Humankind does produce a lot of CO2, so would have to drastically reduce our rate CO2 production AND find many other uses beyond the replenishment of soils for the carbon recovered from the products of combustion. Scientist-entrepreneurs, such as Dr. Lisa Dyson, are synthesizing elemental carbon to make nutritional proteins. And about 70% of the products manufactured in the world today, including fibreglass, wires, plastic, lithium ion batteries, lubricants, building materials, insulation, abrasives, electronics, solar panels, the blades of wind turbines, the pipes for geothermal energy, etc. can be improved with the addition of carbon material (graphite, graphene and longer-chain fullerenes). And carbon compounds can be used to reduce the amount of fuel we need for many things, because carbon compounds can be made stronger and lighter than steel and much more conductive than copper (we found that there was no measurable resistance when we passed a current through a three inch block of engineered carbon) and carbon aerogels can be made with very high R-values (thermal insulating properties).
I believe that we are on the cusp of an important evolutionary step of a truly circular global carbon economy where we will dramatically reduce our emissions of CO2 through smart reductions in the combustion of hydrocarbons AND utilizing any resulting CO2 to feed a closed loop circular carbon economy that will provide a sustainable future for a world of 9 billion people.
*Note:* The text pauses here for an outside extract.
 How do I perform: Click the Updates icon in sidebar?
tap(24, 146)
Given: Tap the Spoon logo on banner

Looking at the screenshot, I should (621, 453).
We need to realize that combusting hydrocarbons does not need to result in CO2 emissions to the atmosphere. That myopic belief upon which the author of this article uses to justify his opinion that hydrocarbon production must be stopped. There is an urgent need for hydrocarbon producers to prove this belief to be mistaken. Producers need to immediately begin to practise life-cycle product stewardship where they not only reduce the emissions associated with the production of the hydrocarbons but also begin to work to help their customers to curtail and capture the emissions resulting from the use of hydrocarbon fuels. We need to begin the critical journey toward imagining and then constructing a truly sustainable future, where carbon will be too valuable to be released into the atmosphere and it will be used in a virtuous carbon circle that benefits all life on earth.